Peony 'Keiko'™ 愛幕 (Adored) aka Peony 'Pink Double Dandy'

Sunday, September 11, 2016

2016 Thank You Card for Southern Tree Peony Seeds

I wanted to share with all of you the Thank You card I sent to my reader in Georgia for the Southern tree peony seeds he sent me. I feel so grateful for this outlet, and the feeling of community and support you all have given me. I am also grateful that I have the opportunity and privilege to spread the love of peonies far and wide into areas that people may not think of as good places to grow peonies - much hotter climates like the Southern United States. I am also grateful for all of my peony friends and the camaraderie we've shared. The blooms on this Southern Peony Thank You Card are all from my Southern Peony garden. You too can grow this beauty right in your own back yard! This thank you card is for all of you, all of my readers that share this peony journey with me. Thank you so much!  - Adriana

Southern Peony Thank You Card

Monday, September 5, 2016

2016 Planting Red Tree Peony Seeds from Georgia

Well, we finally got a break in the dry weather. We've had two rain storms in the past week, and we were sorely in need. We actually did a get the outer edge of Hurricane Hermine that brought us some of this rain, and I am very thankful. So now things in my garden seem like they are happy again instead of pouting and wilted. Now that summer is starting to fade and we are starting to get some cooler temperatures, I took some time this Labor Day to plant out the Red Tree Peony Seeds from SP Reader in GA I received a couple weeks ago. If your garden has started to cool down and moisten up a bit, then now would be a good time to plant peony seeds in your area too. If you don't have any peony seeds, and you'd like to plant some, you should definitely check out the APS Seed Sale. It is only for APS Members, but if you are this interested in peonies and you're not an APS Member yet, you should definitely sign up!

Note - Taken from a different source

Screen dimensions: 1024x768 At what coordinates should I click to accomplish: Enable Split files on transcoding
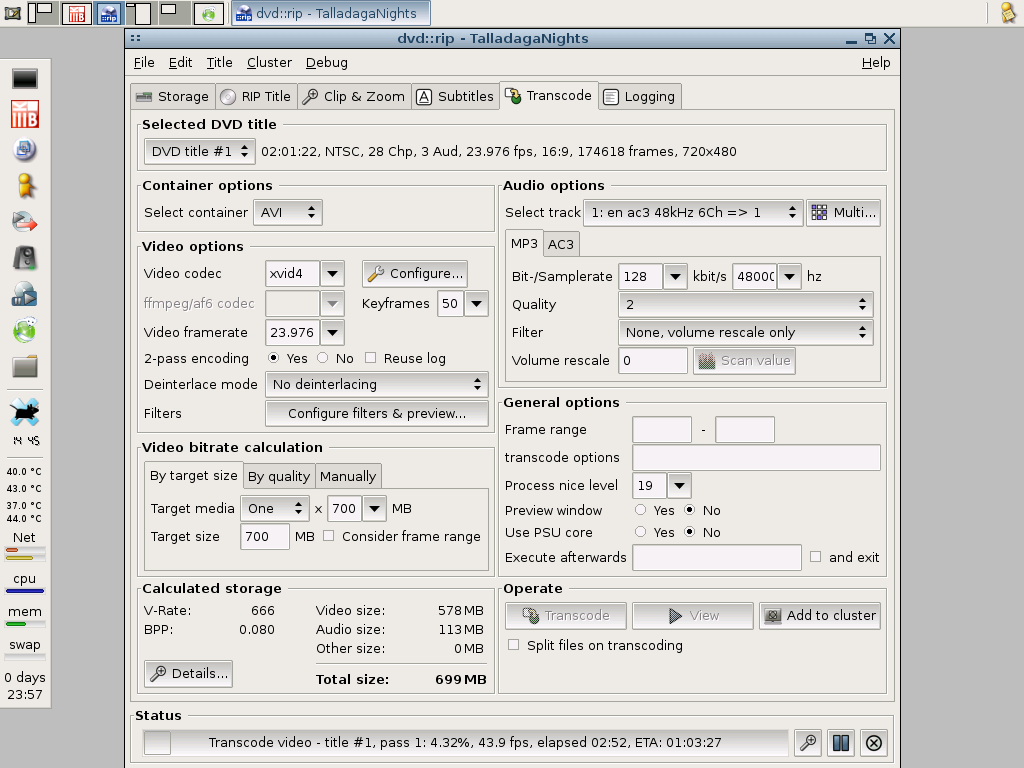coord(514,645)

Red Tree Peony Seeds and Sign

I planted these red tree peony seeds in my fledgling tree peony garden. There is still some space here to plant in some nice soil. So I decided to go ahead and plant out these seeds there. To plant the seeds I just got some garden gloves on to prevent dirt from getting under my finger nails. Since I didn't want to cultivate the entire area, I just made some seed holes for the peonies using my thumb. The soil wasn't too hard to work with, and I was able to make a nice divot in the ground for each seed. Then I placed one seed in each hole, covered them with soil, and tamped it down. I can't wait to see what these seedlings may bring. It will take years to know if any of these seedlings will be garden worthy plants, but hopefully it will be worth the wait!